Mais en tout cas l’application de cet accord est une victoire à mettre au crédit de tous ceux qui luttent depuis des mois, y compris contre la loi El Khomri. Car sans cette pression, le MEDEF et le gouvernement n’auraient jamais choisi une telle solution.

17 juin 2016, Laurent VASSIER


T’as des contrats, t’as du boulot ?

Le régime spécial d’indemnisation chômage des intermittents protège des salariés dont l’emploi est, par nature, discontinu.
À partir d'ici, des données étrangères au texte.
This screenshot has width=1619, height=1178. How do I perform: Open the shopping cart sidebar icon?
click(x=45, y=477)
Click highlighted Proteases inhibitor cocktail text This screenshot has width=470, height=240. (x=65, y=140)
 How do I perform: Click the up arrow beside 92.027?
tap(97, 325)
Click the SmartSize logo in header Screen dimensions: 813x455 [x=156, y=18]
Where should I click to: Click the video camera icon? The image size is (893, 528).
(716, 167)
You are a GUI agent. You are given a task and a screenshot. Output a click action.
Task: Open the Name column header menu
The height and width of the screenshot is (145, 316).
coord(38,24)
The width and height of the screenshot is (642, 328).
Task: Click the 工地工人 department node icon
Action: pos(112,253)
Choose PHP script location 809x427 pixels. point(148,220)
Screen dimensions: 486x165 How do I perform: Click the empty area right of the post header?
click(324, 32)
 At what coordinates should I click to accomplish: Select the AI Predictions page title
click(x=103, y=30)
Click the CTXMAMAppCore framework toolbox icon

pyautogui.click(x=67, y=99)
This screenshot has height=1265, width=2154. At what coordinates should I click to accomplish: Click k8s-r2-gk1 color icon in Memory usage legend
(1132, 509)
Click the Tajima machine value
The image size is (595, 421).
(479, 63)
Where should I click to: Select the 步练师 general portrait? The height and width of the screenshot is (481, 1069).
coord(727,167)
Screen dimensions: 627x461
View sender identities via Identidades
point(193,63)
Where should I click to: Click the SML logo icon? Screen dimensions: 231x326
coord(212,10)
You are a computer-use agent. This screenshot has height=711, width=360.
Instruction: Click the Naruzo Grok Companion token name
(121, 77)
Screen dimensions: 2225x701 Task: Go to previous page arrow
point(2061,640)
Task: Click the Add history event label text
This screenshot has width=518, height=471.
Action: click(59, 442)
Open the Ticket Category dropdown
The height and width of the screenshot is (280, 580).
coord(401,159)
Les intermittents du spectacle représentent un pool d’environ 120 000 salariés, techniciens ou artistes travaillant en CDD. Contrats de trois jours ou de trois mois, ils retombent systématiquement au chômage. La question de collègues qui se revoient après une période d’absence est toujours celle-ci : « t’as des contrats, t’as du boulot ? » À cette instabilité, qui poursuit les intermittents tout au long de leur vie professionnelle, correspond un régime spécial, régit par les annexes 8 et 10 de la Convention chômage.


Les gains de l’accord du 28 avril

Depuis 2003, les intermittents ayant travaillé suffisamment d’heures pour bénéficier du régime spécial d’indemnisation obtenaient le droit à 243 jours d’indemnisation, période à l’issue de laquelle leur situation était réexaminée. Ce réexamen intervenait à une date aléatoire, en fonction du calendrier de travail de chaque intermittent, qu’il maîtrise bien peu. Ce système obligeait les intermittents à courir après les cachets, sans que cela ne les mette à l’abri de l’exclusion du système d’indemnisation au moment du réexamen de leur situation.

L’accord du 28 avril revient au système antérieur à 2003 : le réexamen des droits intervient une fois par an à date fixe. Cet accord comprend d’autres avancées, comme pour les femmes enceintes qui, ayant refusé des périodes de travail pendant quelques mois, étaient jusque là victime de baisses d’indemnisations.